Là-Haut au château du Haut-Barr
« Saverne : les gourmandises de « là-haut » »
Ils tenaient le Gourmet à Marmoutier. Ils sont devenus les stars gourmandes et populaires de Saverne. Manuela et Philippe Ghiloni, qui possèdent « Phil Good » en ville, face au château, dans ce qui se nomma jadis Muller-Oberling puis Hausalter et s’apprêtent à reprendre le Soldat de l’an II à Phalsbourg (ce sera pour novembre), sont désormais chez eux dans l’ancien restaurant du Château du Haut-Barr de Bernard Baudendistel, devenu Là-Haut, sous leur houlette, et qui domine la plaine d’Alsace de belle manière, en offrant d’utiles et digestives balades panoramiques.
L’ancienne ruine fortifiée vaut le coup d’oeil, comme le bâtiment lui même, avec ses colombages, son air de castel néo 1900 fort dépaysant. La vaste terrasse d’été offre également une bouffée de grand air en cas de canicule. Côté cuisine, la maison joue l’Alsace de tradition rajeunie en finesse, avec des standards de la brasserie et de la winstub bien mis en valeur.

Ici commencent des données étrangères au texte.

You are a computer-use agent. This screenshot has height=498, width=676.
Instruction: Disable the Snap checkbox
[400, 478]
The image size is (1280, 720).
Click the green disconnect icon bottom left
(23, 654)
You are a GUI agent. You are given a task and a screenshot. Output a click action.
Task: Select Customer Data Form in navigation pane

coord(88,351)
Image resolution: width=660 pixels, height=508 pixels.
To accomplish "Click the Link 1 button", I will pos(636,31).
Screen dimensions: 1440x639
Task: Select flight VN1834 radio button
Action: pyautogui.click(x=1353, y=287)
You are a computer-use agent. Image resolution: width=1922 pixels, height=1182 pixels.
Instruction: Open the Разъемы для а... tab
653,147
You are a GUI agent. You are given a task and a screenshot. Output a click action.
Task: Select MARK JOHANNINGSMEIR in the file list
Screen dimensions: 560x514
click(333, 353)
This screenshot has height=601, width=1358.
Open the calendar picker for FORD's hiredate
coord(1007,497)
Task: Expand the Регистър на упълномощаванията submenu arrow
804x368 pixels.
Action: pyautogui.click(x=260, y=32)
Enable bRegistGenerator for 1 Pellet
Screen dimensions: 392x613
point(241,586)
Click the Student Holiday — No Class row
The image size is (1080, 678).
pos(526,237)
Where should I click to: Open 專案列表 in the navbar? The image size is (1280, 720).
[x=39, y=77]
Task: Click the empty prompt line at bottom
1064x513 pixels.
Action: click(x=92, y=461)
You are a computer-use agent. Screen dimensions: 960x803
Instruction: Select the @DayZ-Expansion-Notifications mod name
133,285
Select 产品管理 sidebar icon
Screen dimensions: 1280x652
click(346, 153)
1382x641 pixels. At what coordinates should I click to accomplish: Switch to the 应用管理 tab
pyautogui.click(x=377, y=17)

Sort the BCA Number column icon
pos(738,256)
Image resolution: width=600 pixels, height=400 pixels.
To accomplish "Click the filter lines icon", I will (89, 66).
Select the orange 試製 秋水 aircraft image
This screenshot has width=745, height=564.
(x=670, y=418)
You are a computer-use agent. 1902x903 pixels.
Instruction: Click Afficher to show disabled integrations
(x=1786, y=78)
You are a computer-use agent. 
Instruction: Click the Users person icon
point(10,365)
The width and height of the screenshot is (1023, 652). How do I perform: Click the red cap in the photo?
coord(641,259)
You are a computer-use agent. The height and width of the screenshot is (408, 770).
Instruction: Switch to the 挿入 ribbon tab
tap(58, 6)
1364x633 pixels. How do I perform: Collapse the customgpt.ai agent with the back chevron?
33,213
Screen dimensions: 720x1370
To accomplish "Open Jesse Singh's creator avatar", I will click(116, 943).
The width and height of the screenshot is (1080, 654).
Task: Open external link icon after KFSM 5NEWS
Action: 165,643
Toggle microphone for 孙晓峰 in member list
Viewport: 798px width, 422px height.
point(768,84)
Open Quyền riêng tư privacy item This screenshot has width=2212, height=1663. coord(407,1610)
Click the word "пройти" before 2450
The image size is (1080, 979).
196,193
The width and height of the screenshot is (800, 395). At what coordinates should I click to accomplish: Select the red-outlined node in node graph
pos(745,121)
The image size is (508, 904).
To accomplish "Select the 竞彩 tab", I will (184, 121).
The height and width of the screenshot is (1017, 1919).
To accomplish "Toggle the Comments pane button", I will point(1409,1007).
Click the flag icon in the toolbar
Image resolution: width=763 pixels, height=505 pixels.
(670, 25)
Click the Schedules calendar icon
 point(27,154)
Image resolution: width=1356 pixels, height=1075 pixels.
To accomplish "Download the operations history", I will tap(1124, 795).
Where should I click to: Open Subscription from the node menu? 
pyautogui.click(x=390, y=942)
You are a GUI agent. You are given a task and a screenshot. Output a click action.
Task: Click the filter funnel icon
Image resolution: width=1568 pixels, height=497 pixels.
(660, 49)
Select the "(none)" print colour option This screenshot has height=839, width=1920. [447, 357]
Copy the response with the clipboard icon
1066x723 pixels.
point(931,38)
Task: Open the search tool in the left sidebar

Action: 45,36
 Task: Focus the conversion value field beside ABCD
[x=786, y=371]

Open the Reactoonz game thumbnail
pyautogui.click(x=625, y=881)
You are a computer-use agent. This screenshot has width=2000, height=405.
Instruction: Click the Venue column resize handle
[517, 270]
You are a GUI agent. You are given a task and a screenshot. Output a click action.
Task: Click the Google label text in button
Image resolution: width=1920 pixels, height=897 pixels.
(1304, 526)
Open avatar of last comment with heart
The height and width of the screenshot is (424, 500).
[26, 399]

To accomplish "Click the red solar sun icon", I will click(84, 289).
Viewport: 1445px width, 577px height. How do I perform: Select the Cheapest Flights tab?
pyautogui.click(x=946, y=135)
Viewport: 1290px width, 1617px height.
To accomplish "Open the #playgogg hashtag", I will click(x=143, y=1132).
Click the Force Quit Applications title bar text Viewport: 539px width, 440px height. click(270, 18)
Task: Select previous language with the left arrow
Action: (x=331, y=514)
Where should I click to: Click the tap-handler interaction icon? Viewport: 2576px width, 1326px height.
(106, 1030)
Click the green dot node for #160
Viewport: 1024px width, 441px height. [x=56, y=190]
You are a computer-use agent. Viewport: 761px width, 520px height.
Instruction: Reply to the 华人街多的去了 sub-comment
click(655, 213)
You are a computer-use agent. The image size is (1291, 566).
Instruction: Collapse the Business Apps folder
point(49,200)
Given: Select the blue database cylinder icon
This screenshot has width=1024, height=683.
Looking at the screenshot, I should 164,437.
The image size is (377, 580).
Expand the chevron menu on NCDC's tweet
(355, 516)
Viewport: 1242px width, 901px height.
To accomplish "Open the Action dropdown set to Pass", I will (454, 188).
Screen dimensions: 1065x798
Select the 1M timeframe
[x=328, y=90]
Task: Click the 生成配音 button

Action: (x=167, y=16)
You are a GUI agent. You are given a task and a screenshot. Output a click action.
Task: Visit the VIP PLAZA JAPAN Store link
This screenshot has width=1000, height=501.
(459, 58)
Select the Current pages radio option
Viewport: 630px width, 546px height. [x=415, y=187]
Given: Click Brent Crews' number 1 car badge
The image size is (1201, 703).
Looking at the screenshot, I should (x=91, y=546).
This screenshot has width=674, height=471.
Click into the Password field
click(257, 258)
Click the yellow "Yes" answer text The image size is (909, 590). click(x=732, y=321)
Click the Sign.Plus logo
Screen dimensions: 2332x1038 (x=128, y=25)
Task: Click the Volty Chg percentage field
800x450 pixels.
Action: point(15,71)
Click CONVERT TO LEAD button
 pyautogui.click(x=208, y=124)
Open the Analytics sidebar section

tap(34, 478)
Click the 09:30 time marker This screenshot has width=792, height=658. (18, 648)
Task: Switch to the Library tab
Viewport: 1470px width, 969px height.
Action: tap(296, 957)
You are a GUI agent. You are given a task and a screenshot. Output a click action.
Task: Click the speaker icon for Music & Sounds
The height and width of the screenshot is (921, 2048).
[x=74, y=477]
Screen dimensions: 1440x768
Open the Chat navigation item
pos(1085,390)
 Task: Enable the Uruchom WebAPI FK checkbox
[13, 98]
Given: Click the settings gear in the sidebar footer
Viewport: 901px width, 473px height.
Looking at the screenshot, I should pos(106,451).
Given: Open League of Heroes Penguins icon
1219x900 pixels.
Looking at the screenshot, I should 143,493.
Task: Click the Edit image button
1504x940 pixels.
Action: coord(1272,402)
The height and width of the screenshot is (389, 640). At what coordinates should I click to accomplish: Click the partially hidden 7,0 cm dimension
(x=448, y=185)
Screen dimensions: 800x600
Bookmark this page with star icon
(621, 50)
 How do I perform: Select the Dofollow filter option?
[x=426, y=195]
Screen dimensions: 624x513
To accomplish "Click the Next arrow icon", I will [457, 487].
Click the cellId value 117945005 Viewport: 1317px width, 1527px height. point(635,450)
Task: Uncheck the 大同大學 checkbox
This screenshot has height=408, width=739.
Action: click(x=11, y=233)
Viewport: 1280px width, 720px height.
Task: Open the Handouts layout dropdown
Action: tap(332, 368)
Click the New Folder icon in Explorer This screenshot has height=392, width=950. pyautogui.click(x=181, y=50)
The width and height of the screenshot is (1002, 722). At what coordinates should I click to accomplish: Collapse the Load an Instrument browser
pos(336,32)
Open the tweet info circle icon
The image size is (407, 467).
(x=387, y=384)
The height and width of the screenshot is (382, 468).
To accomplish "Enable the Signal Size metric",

Foie gras de canard mi cuit, salade de crudités ou de choucroute aux cervelas rôtis, telle que la pratiquaient jadis les frères Schneider à l’Arsenal à Strasbourg, timbale de volaille et spaetzle avec sa croûte feuilletée (légère), reproduisant avec agilité un classique de la voisine Taverne Katz et qui prend des airs de bouchée à la reine sans lourdeur, sont pile poile.
Il y aussi la choucroute garnie, les tartes flambées, servies midi et soir – c’est rare! -, le filet de boeuf à la diable, le cervelas et la salade « mixte » (cervelas gruyère). Et les desserts tous bienvenus comme le strudel aux pommes, la tarte aux mirabelles ou le kougelhopf glacé (maison!) au marc de gewurz. Le choix de vins fait plaisir à tous les prix et le gewurztraminer du domaine Notre-Dame de Dusenbach 2020 fait une grand bouteille de charme, se mariant, sans sucre inutile, avec un repas de fête.